Cela permettrait aux personnes les plus modestes, souvent les plus exposées à des métiers pénibles, de pouvoir s’arrêter précocement tout en bénéficiant d’indemnités journalières pour lesquelles ils cotisent mensuellement (et couvrant 60 % de leur revenu habituel), plutôt que de s’arrêter trop tardivement lorsque des soins longs et coûteux deviennent nécessaires.

Les aléas médicaux du quotidien (gastro-entérite, fièvre isolée, dysménorrhée, lombalgie aiguë, etc.) peuvent justifier un arrêt de travail de 1 à 3 jours, sans nécessiter le recours à un médecin généraliste. Là encore, ces derniers n’ont pas à être des «contrôleurs» pour le compte de l’Assurance-maladie de la bonne foi des assurés.

Il arrive très régulièrement que les assureurs, au moment d’indemniser un cotisant, s’intéressent soudainement à l’ensemble de ses antécédents. Ces démarches sont abusives, chronophages et offensantes pour les patients.

Les patients en situation de handicap ou en perte d’autonomie doivent s’adresser à leur médecin pour des démarches qui relèvent d’une prise en charge sociale et non médicale. S’il est impossible de former rapidement des dizaines de milliers de médecins, on pourrait en revanche former des professionnels dédiés à ces questions sociales indispensables, pour aider au maintien à domicile ou à l’institutionnalisation, ou par exemple pour octroyer rapidement un bloc-notes braille à une personne malvoyante, sans qu’elle ait à attendre un certificat médical et 3 à 6 mois de délais pour le traitement de son dossier.
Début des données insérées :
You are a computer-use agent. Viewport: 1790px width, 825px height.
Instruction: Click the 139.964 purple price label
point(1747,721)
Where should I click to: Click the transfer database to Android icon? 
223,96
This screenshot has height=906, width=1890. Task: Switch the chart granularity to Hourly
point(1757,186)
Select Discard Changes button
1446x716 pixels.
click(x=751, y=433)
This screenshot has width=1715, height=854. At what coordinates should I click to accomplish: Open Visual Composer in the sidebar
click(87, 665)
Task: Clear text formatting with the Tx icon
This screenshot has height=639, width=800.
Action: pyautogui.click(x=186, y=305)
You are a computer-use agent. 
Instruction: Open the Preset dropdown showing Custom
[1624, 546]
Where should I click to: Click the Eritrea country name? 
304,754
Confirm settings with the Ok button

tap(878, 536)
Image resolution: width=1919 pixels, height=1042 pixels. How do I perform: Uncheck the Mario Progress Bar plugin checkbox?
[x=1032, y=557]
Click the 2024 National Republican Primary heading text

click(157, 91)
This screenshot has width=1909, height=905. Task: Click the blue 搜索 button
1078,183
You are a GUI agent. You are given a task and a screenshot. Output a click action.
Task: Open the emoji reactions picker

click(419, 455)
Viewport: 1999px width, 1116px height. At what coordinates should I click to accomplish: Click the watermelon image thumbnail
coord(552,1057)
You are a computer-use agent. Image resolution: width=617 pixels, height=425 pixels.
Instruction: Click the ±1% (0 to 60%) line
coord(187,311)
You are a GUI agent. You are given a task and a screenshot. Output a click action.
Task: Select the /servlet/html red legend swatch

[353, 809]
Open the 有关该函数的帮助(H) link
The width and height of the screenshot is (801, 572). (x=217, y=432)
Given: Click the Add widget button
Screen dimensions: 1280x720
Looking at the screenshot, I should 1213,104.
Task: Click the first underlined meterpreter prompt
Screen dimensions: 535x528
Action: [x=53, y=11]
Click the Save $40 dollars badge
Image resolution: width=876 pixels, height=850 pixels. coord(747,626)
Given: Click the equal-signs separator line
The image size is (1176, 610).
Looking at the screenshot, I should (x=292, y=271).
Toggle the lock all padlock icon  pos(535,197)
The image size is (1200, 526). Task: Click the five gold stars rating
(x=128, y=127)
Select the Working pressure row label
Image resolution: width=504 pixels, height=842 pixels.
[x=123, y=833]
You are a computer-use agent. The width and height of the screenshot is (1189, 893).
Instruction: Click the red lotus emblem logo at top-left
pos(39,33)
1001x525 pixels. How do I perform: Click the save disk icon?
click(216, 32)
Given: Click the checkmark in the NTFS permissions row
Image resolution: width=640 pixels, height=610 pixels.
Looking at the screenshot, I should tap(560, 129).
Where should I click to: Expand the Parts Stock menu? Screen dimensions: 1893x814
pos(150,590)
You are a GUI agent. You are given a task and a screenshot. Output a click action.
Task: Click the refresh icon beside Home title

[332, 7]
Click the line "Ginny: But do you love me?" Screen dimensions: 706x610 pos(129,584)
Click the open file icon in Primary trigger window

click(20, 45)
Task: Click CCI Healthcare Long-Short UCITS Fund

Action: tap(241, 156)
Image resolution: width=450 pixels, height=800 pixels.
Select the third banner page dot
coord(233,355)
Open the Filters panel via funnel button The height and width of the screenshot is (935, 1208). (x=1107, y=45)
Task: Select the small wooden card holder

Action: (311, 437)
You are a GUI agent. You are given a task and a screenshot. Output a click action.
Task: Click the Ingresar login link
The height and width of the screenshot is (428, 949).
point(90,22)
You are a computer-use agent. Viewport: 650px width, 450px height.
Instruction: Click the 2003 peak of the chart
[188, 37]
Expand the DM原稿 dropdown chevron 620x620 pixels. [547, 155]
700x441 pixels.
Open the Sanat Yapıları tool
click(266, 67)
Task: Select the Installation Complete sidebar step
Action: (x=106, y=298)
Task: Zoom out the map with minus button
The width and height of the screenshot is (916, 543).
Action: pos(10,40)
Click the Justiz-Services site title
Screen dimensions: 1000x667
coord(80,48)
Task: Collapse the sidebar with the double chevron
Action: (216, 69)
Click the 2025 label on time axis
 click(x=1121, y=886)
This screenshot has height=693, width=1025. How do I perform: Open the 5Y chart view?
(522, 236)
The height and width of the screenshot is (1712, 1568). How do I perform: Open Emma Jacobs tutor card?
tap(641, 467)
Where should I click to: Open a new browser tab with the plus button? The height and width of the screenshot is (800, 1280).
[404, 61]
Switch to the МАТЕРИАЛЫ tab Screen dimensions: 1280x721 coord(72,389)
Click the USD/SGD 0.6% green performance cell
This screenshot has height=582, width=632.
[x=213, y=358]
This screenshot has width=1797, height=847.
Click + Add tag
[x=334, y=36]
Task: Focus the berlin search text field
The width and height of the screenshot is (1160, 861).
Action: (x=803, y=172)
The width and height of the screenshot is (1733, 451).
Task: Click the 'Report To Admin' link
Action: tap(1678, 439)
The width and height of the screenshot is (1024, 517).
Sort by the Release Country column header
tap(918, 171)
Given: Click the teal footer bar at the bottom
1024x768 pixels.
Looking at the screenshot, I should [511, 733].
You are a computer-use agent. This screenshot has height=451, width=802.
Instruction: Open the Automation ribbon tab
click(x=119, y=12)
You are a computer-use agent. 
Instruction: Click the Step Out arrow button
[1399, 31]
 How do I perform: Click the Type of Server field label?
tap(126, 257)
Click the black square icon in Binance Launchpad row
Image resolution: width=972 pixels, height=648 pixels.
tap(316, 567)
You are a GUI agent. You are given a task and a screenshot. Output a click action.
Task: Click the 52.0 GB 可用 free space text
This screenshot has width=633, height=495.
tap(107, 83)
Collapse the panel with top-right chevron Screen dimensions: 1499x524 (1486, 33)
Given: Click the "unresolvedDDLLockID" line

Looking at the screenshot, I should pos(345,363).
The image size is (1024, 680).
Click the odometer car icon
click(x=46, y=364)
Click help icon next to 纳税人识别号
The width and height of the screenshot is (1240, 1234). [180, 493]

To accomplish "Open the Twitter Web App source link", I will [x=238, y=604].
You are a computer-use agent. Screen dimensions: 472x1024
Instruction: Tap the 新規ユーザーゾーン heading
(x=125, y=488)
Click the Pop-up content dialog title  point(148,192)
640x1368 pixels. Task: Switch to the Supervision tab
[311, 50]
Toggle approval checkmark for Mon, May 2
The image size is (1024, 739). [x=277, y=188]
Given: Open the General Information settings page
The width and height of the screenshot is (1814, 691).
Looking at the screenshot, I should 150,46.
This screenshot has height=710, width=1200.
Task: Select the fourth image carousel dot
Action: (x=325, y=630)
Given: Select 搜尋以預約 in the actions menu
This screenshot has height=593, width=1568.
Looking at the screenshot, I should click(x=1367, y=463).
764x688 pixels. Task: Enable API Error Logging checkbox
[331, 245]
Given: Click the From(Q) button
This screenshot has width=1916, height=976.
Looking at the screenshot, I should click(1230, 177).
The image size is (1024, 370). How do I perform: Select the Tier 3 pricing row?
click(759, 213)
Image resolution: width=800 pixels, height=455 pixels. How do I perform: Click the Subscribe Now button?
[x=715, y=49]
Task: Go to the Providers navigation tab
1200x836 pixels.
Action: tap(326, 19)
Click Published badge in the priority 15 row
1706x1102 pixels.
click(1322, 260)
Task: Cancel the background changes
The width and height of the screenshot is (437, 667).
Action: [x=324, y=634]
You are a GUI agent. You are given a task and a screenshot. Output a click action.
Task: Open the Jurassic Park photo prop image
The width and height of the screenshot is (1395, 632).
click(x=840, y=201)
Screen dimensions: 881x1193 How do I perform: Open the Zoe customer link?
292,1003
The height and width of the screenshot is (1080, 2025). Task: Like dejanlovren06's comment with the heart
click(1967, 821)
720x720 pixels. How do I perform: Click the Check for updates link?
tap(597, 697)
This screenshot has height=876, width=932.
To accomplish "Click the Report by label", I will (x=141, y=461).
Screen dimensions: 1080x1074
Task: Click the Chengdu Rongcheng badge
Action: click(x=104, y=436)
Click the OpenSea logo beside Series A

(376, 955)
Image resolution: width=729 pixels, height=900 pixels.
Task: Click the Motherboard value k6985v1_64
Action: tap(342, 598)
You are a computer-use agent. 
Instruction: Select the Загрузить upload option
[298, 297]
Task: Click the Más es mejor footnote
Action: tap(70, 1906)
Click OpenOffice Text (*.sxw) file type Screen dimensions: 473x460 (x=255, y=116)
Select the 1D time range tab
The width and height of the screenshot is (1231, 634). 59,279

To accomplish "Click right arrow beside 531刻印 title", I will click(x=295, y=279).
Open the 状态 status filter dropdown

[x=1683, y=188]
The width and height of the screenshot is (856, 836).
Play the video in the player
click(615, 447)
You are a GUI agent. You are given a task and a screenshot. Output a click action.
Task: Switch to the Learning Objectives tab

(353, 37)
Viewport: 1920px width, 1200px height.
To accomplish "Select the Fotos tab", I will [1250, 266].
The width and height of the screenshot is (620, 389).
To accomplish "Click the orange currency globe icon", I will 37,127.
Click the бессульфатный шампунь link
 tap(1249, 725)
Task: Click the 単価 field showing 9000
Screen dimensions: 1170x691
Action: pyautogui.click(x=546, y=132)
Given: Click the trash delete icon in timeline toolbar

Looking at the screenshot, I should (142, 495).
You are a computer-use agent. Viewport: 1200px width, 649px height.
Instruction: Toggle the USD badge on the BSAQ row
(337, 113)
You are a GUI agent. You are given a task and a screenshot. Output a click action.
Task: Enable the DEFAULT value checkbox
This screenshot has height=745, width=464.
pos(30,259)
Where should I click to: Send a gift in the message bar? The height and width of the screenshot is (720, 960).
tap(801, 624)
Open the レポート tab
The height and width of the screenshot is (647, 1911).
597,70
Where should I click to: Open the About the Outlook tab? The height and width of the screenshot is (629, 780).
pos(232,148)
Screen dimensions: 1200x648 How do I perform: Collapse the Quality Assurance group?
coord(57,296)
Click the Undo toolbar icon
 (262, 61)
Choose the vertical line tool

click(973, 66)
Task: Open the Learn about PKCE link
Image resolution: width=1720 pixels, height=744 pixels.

Infirmiers (et infirmiers de pratique avancée), pharmaciens, kinésithérapeutes, orthophonistes, podologues, doivent pouvoir prendre en charge un certain nombre de soins en autonomie selon leurs compétences: vaccinations recommandées selon le calendrier en vigueur (par les infirmiers et pharmaciens), renouvellement annuel de lit médicalisé (par les pharmaciens ou les spécialistes de matériel médical), prescription de semelles orthopédiques (par les podologues), renouvellement de séances d’orthophonie, prescription de substituts nicotiniques (aujourd’hui fermée aux pharmaciens, diététiciens et même aux tabacologues non médecins!)… Or trop de ces actes nécessitent encore aujourd’hui des prescriptions de «contrôle» par des médecins, qui sont des affronts aux compétences et à l’intégrité des autres professionnels de santé.

Psychologues et diététiciens ont des compétences propres, mais le fait que leurs consultations ne soient pas prises en charge par l’Assurance-maladie fait que pour certains patients qui ne peuvent pas les financer, leur rôle est délégué aux médecins généralistes.

Le système de santé comporte plusieurs branches, plusieurs régimes d’Assurance-maladie, et d’innombrables mutuelles et assurances. Le système est complexe et il a été montré que cette complexité était coûteuse. Durant la pandémie de Covid-19, nous avons pu constater qu’en situation d’urgence, seule l’Assurance-maladie a pris en charge les soins et dispositifs médicaux (délivrance de masques, remboursement de tests PCR, des téléconsultations, etc.), tout comme elle prend en charge les soins de ceux ayant les revenus les plus faibles (complémentaire santé solidaire) ou nécessitant des soins longs et coûteux (affections longue durée). Ainsi, la simplification serait une mesure d’économie bienvenue.

Dans une démographie médicale en berne, il est temps d’arrêter d’utiliser du temps médical pour «contrôler» que les infirmiers, kinésithérapeutes, ambulanciers, pharmaciens, salariés et parents ne sont pas des fraudeurs, et de mieux déléguer certaines tâches. C’est à ce prix qu’on pourra redonner du temps médical et améliorer un peu l’accès aux soins sur le territoire, ce qui permettra aussi de développer la téléconsultation pour les endroits les plus déserts du pays, à défaut de mieux. Bien sûr, il est aussi possible de ne rien retenir et de proposer de déshabiller un désert pour en rhabiller un autre. Ça ne servira à rien, mais au moins ça sera facile à défendre.